Se l’amore obbliga da che parte stare, il disamore indica da che parte andare. Così accade in Calabria: più la Calabria mette le corna, più i calabresi si allontanano da lei. Questa la stima della situazione affettiva attuale tra la Calabria e i calabresi se si indaga sull’esodo degli ultimi anni tra emigrazione delle intelligenze ed emigrazione sanitaria.
La Calabria si crogiola nei suoi guai
Ma l’emigrazione non era una branca unica della questione meridionale? Sì che lo era, peccato che però mentre il resto del Meridione punta a cambiare l’acronimo di Sud da ‘Sono Un Diavolo – da evitare in Sono Un Dio’ – su cui puntare, la Calabria non ci pensa neppure, e i calabresi continuano a rimanere dannati nel girone delle loro stesse diavolerie. Sembrerebbe un carnevaletto pirandelliano, eppure è la cruda verità di un popolo che invece di fermentare come il mosto nei tini, si pensi alla sua attività vitivinicola riconosciuta nel mondo, fa la fine del pesce rosso: pur nell’acqua putrida vive, meglio ancora sopravvive. Ha senso?

La Calabria si crogiola nei suoi guai, che diventano sventure umane dei calabresi come tutte quelle legate alla malasanità regionale.
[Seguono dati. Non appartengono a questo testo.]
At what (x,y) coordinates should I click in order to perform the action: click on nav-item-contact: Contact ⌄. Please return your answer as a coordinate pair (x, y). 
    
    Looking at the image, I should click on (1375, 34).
Potremmo meglio dire, alla strafottenza di certi calabresi inoperosi che lavorano in sanità sulla pelle di certi altri loro corregionali bisognosi di cure. Una società calabra meschina a volte, danno e beffa di sé stessa, alla quale i due bei figli della speranza di cui parla tanto Sant’Agostino sembrano del tutto sconosciuti.
In fondo che saranno mai l’indignazione e il coraggio? Dopo la farina per il pane, il necessario che a molti calabresi manca: l’indignazione per le cose che non vanno e il coraggio di cambiarle. Nessuno che si offre a interpretare la parte del colibrì nella scena dell’incendio della foresta. Basterebbe appena una goccia d’acqua sotto il petto e seguire la direzione giusta. Tutti leoni invece, e a un palmo dal mio naso dove piglia piglia. Nessuno pronto a fare la propria parte, negli ospedali il gran numero di non idonei non la fa, e a subirne le conseguenze è un popolo intero.
Il pensiero di Corrado Alvaro
Corrado Alvaro scriveva che “La disperazione più grave che possa impadronirsi di una società è il dubbio che vivere rettamente sia inutile”. In Calabria meno della metà dei calabresi non fanno il loro dovere, ma la restante parte è colta dal dubbio. Che fine spetta alla terra di Tommaso Campanella? Altro che città del sole, piuttosto un dramma che o si risolve con una svolta epocale delle coscienze, o la ragione sarà tutta di Corrado Augias che in tempi meno sospetti ci diede dei perduti e degli irrecuperabili.
L’Italia, l’Europa, il resto del mondo fanno e narrano della Calabria ciò che noi calabresi permettiamo, e spesso causa la nostra inerzia, e per via di quelle includenti espressioni comuni che traducono il nostro ‘nobile’ discorso parlato in fatti ‘che non si fanno’: e tanto, ormai… Ma allora che serve fare ancora figli in Calabria? Ormai! Davvero dovremmo fare di più noi calabresi? E tanto! La verità è che fatta la Calabria, o si fanno i calabresi (fondati sulla responsabilità e la coscienza) o l’Italia muore. Nel frattempo, ragazzi calabresi, leggete, e per legittima difesa.